The water isn't going to hurt anything but just be aware so you don't take a shower.

If you have the facilities to blow it out, you should. It makes it less messy and usually makes it a bit easier to pull the wire. You can even drag a swab through the line if there is dirt in the pipe (which happens more than one might think)

If there is water in the pipe, it makes blowing a line in more difficult.

PVC is sticky when trying to pull wire so wire lubricant helps a lot. 35' isn't very far but sometimes even that can be a PITA so lube would be a good idea.


----------



## nap (Dec 4, 2007)

amakarevic said:


> also, i dunno about rope but i just used fishtape for the security wire and plan to do the same for the fat sucker.


If you have a fishtape handy, that would work just fine and is a lot faster.

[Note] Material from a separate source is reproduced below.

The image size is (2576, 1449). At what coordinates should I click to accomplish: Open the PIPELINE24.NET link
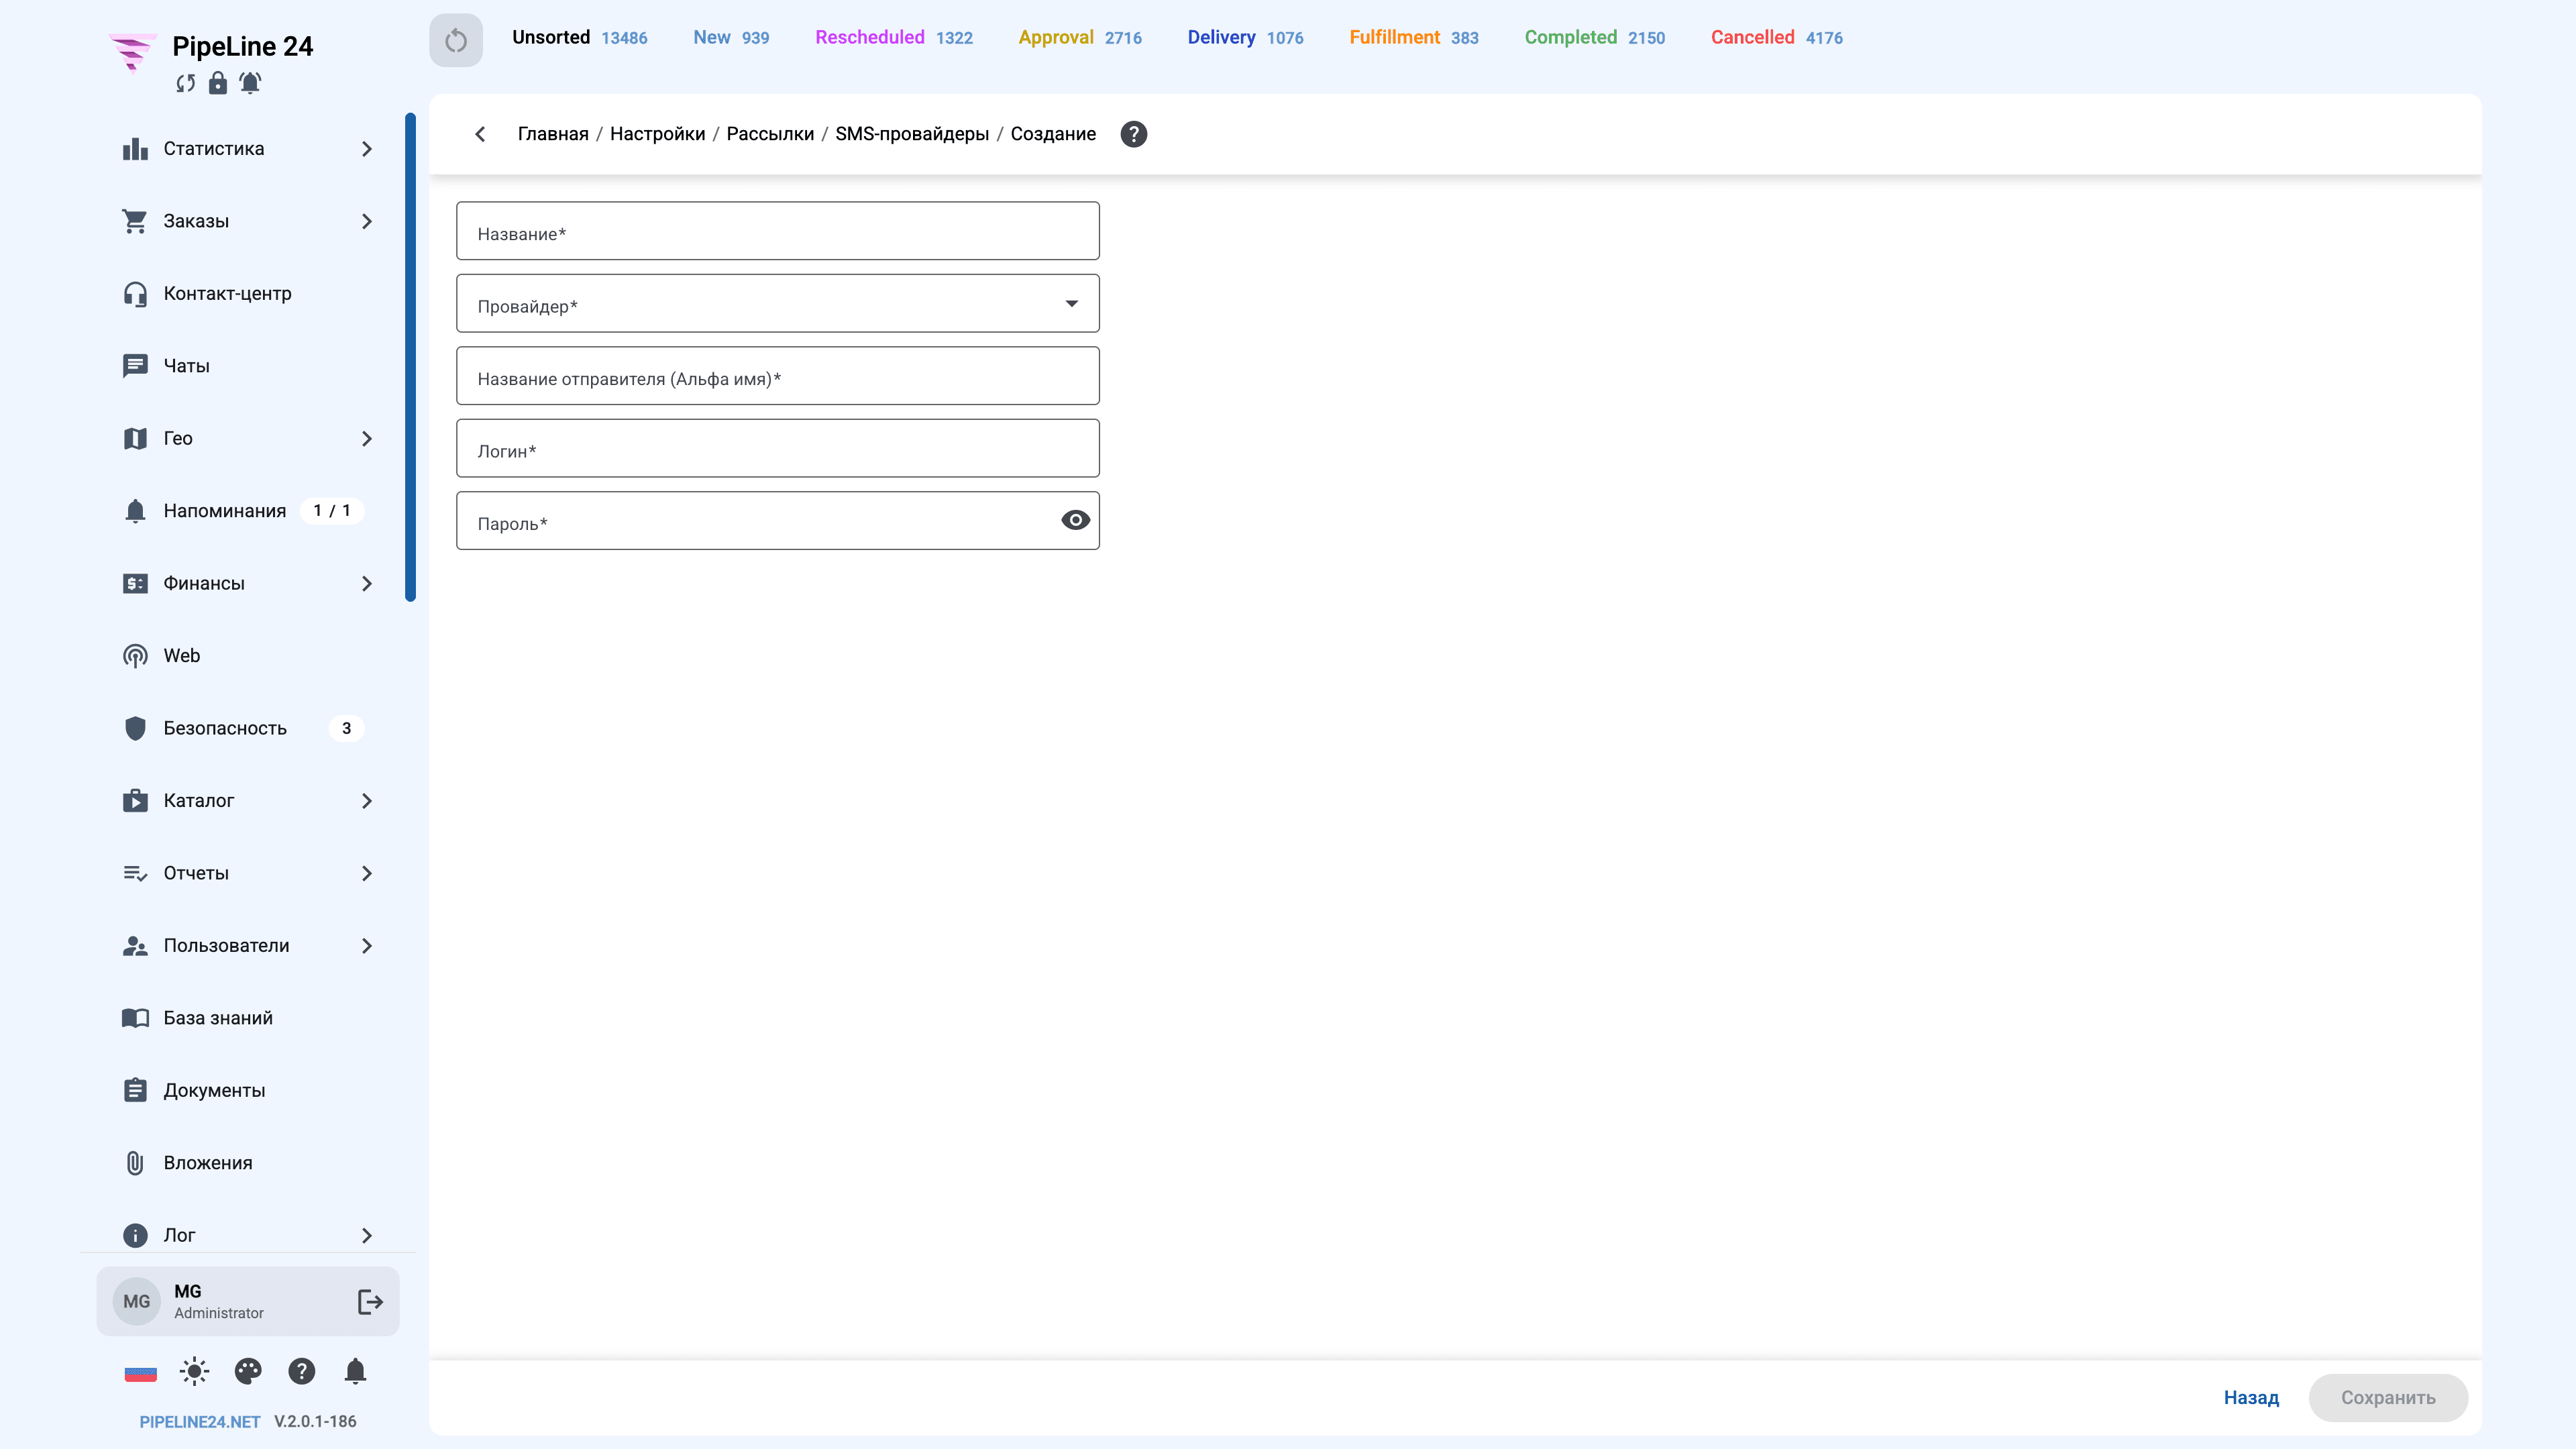[200, 1422]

Run it in, tie a rag to the end and swab the pipe prior to pulling in the wire.


----------



## crankcase (Sep 21, 2010)

Reading this made me think of what I found the other day: 
At the old house we had the main service panel in the garage, then i had a 150'- 1.5" conduit run to a back shed to feed a sub panel. I removed the sub panel and feeder cables when we moved. Never capped the feeder line, just left it open. I went back the other day to do somethig with my air compressor and needed to pop a breaker in for compressor power. When I removed my main panel front I found allof the clay sealant from the main 200 amp feeder lines was chewed to bits and there was plenty of room for a mouse to enter the 2" main feeder line ! We are selling the house in a week and this is bad to say the least! I quickly found some pocket gopher poison and poured some down the conduit pipes. Then I capped off the 1.5" line in the main panel and left the front cover off in case he was in the 2" main feeder line and decided to crawl back out. In whch case he hopefully now can jump out, and run rampant in the garage. I returned 3 days later and no signs of mickey so I cleaned up the clay sealant and added some more to plug the incoming cables :whistling2: 



nap said:


> then you would simply be ecstatic with some of the lines I have pulled. 3-400 feet isn't uncommon and a few longer than that. I know guys that have pulled much further than that.
> 
> and yes, using basically the same system as you have. I tend to stay away from masons line though. I prefer line intended for the purpose. In my hand, I have some "Duraline bonded nylon conduit fish line #9". It has a 98 pound break strength and is smaller than a masons line (at least what I see them typically use) Smaller means less weight and less surface area to cause friction (resistance)
> 
> ...


----------



## nap (Dec 4, 2007)

crankcase said:


> Reading this made me think of what I found the other day:
> :


that is the kind of thing that gives me nightmares. Mice do chew insulation sometimes and it would obviously be where the wire was dry. If the pipe subsequently fills with water, you can end up with a short and the worst part; if it is a high resistance short, it may not trip a breaker. You could actually have energized water in the pipe. Running a metal fishtape down a pipe with those energized conductors could cause a very bad situation.


----------